Required work —
Please change every "Find the location of a particular element" to "Locate one element" in the records below and leave everything else as it is.

Material —
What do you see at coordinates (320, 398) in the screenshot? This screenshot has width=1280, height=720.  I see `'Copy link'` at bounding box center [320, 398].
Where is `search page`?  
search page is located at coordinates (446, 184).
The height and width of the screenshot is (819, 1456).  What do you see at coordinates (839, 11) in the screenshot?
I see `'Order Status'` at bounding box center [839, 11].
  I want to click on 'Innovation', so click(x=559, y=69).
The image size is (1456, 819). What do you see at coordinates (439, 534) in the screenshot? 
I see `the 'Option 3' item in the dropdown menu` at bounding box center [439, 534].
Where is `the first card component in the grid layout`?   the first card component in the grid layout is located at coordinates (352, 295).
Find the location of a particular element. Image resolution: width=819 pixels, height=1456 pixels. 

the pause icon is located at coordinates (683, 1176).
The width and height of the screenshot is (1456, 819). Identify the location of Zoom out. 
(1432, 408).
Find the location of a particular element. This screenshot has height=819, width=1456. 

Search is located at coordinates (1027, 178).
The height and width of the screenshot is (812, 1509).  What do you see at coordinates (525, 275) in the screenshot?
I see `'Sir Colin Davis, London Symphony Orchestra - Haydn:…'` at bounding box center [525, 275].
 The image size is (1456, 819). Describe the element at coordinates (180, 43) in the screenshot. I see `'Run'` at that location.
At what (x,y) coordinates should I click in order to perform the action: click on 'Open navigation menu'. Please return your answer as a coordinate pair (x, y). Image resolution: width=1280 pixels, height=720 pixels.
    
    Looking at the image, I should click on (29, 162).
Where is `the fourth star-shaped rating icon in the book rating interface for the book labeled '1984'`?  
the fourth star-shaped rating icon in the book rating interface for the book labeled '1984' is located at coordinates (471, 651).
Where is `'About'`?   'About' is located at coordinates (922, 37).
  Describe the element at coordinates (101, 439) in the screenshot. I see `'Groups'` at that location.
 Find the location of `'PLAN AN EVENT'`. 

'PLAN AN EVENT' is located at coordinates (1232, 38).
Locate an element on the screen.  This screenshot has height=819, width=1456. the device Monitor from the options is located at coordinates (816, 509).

Result of this exercise —
What do you see at coordinates (320, 398) in the screenshot? This screenshot has width=1280, height=720.  I see `'Copy link'` at bounding box center [320, 398].
Where is `search page`?  
search page is located at coordinates (446, 184).
The height and width of the screenshot is (819, 1456).  What do you see at coordinates (839, 11) in the screenshot?
I see `'Order Status'` at bounding box center [839, 11].
  I want to click on 'Innovation', so click(x=559, y=69).
The image size is (1456, 819). What do you see at coordinates (439, 534) in the screenshot? 
I see `the 'Option 3' item in the dropdown menu` at bounding box center [439, 534].
Where is `the first card component in the grid layout`?   the first card component in the grid layout is located at coordinates (352, 295).
Locate one element. Image resolution: width=819 pixels, height=1456 pixels. 

the pause icon is located at coordinates (683, 1176).
The width and height of the screenshot is (1456, 819). Identify the location of Zoom out. 
(1432, 408).
Locate one element. This screenshot has height=819, width=1456. 

Search is located at coordinates (1027, 178).
The height and width of the screenshot is (812, 1509).  What do you see at coordinates (525, 275) in the screenshot?
I see `'Sir Colin Davis, London Symphony Orchestra - Haydn:…'` at bounding box center [525, 275].
 The image size is (1456, 819). Describe the element at coordinates (180, 43) in the screenshot. I see `'Run'` at that location.
At what (x,y) coordinates should I click in order to perform the action: click on 'Open navigation menu'. Please return your answer as a coordinate pair (x, y). Image resolution: width=1280 pixels, height=720 pixels.
    
    Looking at the image, I should click on (29, 162).
Where is `the fourth star-shaped rating icon in the book rating interface for the book labeled '1984'`?  
the fourth star-shaped rating icon in the book rating interface for the book labeled '1984' is located at coordinates (471, 651).
Where is `'About'`?   'About' is located at coordinates (922, 37).
  Describe the element at coordinates (101, 439) in the screenshot. I see `'Groups'` at that location.
 Find the location of `'PLAN AN EVENT'`. 

'PLAN AN EVENT' is located at coordinates (1232, 38).
Locate an element on the screen.  This screenshot has height=819, width=1456. the device Monitor from the options is located at coordinates (816, 509).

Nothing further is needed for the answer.